**WHAT YOU HAVE TO DO**
The whole listing below needs to be retyped without a single change.

[DATASET RECORDS — start]

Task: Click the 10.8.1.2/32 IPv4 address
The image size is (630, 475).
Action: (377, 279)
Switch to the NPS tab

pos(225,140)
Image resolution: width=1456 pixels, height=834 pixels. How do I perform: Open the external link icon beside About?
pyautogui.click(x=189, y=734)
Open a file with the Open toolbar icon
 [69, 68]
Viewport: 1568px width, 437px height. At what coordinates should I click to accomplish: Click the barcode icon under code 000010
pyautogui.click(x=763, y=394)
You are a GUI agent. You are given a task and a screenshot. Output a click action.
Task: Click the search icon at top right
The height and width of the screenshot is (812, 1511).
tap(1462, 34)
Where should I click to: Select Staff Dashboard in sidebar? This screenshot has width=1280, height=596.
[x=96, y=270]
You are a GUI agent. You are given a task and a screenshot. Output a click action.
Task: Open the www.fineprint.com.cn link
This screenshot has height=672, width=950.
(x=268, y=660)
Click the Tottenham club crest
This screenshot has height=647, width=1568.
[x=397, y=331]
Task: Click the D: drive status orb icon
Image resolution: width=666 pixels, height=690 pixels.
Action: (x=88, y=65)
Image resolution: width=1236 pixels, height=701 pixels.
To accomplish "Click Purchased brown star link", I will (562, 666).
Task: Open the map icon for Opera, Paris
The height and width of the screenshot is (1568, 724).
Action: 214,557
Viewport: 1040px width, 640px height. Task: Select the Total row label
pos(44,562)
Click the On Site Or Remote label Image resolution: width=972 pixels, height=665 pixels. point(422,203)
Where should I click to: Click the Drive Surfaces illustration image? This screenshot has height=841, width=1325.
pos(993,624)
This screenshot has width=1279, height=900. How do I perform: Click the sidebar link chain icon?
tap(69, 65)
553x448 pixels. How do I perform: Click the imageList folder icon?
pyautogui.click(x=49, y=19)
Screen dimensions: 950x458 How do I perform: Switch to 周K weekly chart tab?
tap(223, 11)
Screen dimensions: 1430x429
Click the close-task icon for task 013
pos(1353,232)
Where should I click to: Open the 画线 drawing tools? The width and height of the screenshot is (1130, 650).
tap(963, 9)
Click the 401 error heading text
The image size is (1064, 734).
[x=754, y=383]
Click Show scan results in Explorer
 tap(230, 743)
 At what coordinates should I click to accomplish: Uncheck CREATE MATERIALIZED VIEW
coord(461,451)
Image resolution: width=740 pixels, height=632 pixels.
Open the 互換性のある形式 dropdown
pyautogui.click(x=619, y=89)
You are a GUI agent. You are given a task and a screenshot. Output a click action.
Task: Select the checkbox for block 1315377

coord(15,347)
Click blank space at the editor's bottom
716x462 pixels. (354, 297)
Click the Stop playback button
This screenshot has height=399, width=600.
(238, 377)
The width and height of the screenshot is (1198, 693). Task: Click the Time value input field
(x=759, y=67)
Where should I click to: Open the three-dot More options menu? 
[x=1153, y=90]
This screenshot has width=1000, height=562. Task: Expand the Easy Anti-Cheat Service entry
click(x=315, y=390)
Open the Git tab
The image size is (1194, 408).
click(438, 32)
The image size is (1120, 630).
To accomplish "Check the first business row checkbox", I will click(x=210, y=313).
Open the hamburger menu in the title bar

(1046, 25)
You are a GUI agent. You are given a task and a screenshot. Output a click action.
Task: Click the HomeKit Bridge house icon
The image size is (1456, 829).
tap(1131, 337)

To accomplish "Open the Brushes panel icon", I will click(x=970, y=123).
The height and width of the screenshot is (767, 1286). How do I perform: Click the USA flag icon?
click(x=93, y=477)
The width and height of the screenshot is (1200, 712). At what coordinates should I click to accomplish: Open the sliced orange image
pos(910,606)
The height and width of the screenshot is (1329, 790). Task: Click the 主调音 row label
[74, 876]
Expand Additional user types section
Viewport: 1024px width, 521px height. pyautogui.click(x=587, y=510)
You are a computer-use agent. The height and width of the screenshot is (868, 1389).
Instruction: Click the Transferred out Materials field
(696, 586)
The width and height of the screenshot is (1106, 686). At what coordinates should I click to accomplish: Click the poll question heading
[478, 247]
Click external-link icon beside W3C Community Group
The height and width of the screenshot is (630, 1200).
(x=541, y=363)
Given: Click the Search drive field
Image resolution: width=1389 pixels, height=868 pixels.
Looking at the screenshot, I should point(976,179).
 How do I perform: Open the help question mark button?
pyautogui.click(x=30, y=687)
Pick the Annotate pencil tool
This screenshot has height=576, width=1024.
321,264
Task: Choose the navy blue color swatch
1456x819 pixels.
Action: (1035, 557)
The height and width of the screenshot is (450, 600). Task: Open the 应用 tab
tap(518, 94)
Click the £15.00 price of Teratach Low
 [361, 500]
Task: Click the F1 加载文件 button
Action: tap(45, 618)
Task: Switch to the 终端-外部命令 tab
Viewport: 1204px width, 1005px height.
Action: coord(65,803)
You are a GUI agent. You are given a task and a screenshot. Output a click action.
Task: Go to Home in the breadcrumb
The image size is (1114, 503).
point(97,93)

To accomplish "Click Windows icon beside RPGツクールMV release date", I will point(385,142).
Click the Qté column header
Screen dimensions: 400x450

[DATASET RECORDS — finish]

**EXPECTED ANSWER**
Task: Click the 10.8.1.2/32 IPv4 address
The image size is (630, 475).
Action: (377, 279)
Switch to the NPS tab

pos(225,140)
Image resolution: width=1456 pixels, height=834 pixels. How do I perform: Open the external link icon beside About?
pyautogui.click(x=189, y=734)
Open a file with the Open toolbar icon
 [69, 68]
Viewport: 1568px width, 437px height. At what coordinates should I click to accomplish: Click the barcode icon under code 000010
pyautogui.click(x=763, y=394)
You are a GUI agent. You are given a task and a screenshot. Output a click action.
Task: Click the search icon at top right
The height and width of the screenshot is (812, 1511).
tap(1462, 34)
Where should I click to: Select Staff Dashboard in sidebar? This screenshot has width=1280, height=596.
[x=96, y=270]
You are a GUI agent. You are given a task and a screenshot. Output a click action.
Task: Open the www.fineprint.com.cn link
This screenshot has height=672, width=950.
(x=268, y=660)
Click the Tottenham club crest
This screenshot has height=647, width=1568.
[x=397, y=331]
Task: Click the D: drive status orb icon
Image resolution: width=666 pixels, height=690 pixels.
Action: (x=88, y=65)
Image resolution: width=1236 pixels, height=701 pixels.
To accomplish "Click Purchased brown star link", I will (562, 666).
Task: Open the map icon for Opera, Paris
The height and width of the screenshot is (1568, 724).
Action: 214,557
Viewport: 1040px width, 640px height. Task: Select the Total row label
pos(44,562)
Click the On Site Or Remote label Image resolution: width=972 pixels, height=665 pixels. point(422,203)
Where should I click to: Click the Drive Surfaces illustration image? This screenshot has height=841, width=1325.
pos(993,624)
This screenshot has width=1279, height=900. How do I perform: Click the sidebar link chain icon?
tap(69, 65)
553x448 pixels. How do I perform: Click the imageList folder icon?
pyautogui.click(x=49, y=19)
Screen dimensions: 950x458 How do I perform: Switch to 周K weekly chart tab?
tap(223, 11)
Screen dimensions: 1430x429
Click the close-task icon for task 013
pos(1353,232)
Where should I click to: Open the 画线 drawing tools? The width and height of the screenshot is (1130, 650).
tap(963, 9)
Click the 401 error heading text
The image size is (1064, 734).
[x=754, y=383]
Click Show scan results in Explorer
 tap(230, 743)
 At what coordinates should I click to accomplish: Uncheck CREATE MATERIALIZED VIEW
coord(461,451)
Image resolution: width=740 pixels, height=632 pixels.
Open the 互換性のある形式 dropdown
pyautogui.click(x=619, y=89)
You are a GUI agent. You are given a task and a screenshot. Output a click action.
Task: Select the checkbox for block 1315377

coord(15,347)
Click blank space at the editor's bottom
716x462 pixels. (354, 297)
Click the Stop playback button
This screenshot has height=399, width=600.
(238, 377)
The width and height of the screenshot is (1198, 693). Task: Click the Time value input field
(x=759, y=67)
Where should I click to: Open the three-dot More options menu? 
[x=1153, y=90]
This screenshot has width=1000, height=562. Task: Expand the Easy Anti-Cheat Service entry
click(x=315, y=390)
Open the Git tab
The image size is (1194, 408).
click(438, 32)
The image size is (1120, 630).
To accomplish "Check the first business row checkbox", I will click(x=210, y=313).
Open the hamburger menu in the title bar

(1046, 25)
You are a GUI agent. You are given a task and a screenshot. Output a click action.
Task: Click the HomeKit Bridge house icon
The image size is (1456, 829).
tap(1131, 337)

To accomplish "Open the Brushes panel icon", I will click(x=970, y=123).
The height and width of the screenshot is (767, 1286). How do I perform: Click the USA flag icon?
click(x=93, y=477)
The width and height of the screenshot is (1200, 712). At what coordinates should I click to accomplish: Open the sliced orange image
pos(910,606)
The height and width of the screenshot is (1329, 790). Task: Click the 主调音 row label
[74, 876]
Expand Additional user types section
Viewport: 1024px width, 521px height. pyautogui.click(x=587, y=510)
You are a computer-use agent. The height and width of the screenshot is (868, 1389).
Instruction: Click the Transferred out Materials field
(696, 586)
The width and height of the screenshot is (1106, 686). At what coordinates should I click to accomplish: Click the poll question heading
[478, 247]
Click external-link icon beside W3C Community Group
The height and width of the screenshot is (630, 1200).
(x=541, y=363)
Given: Click the Search drive field
Image resolution: width=1389 pixels, height=868 pixels.
Looking at the screenshot, I should point(976,179).
 How do I perform: Open the help question mark button?
pyautogui.click(x=30, y=687)
Pick the Annotate pencil tool
This screenshot has height=576, width=1024.
321,264
Task: Choose the navy blue color swatch
1456x819 pixels.
Action: (1035, 557)
The height and width of the screenshot is (450, 600). Task: Open the 应用 tab
tap(518, 94)
Click the £15.00 price of Teratach Low
 [361, 500]
Task: Click the F1 加载文件 button
Action: tap(45, 618)
Task: Switch to the 终端-外部命令 tab
Viewport: 1204px width, 1005px height.
Action: coord(65,803)
You are a GUI agent. You are given a task and a screenshot. Output a click action.
Task: Go to Home in the breadcrumb
The image size is (1114, 503).
point(97,93)

To accomplish "Click Windows icon beside RPGツクールMV release date", I will point(385,142).
Click the Qté column header
Screen dimensions: 400x450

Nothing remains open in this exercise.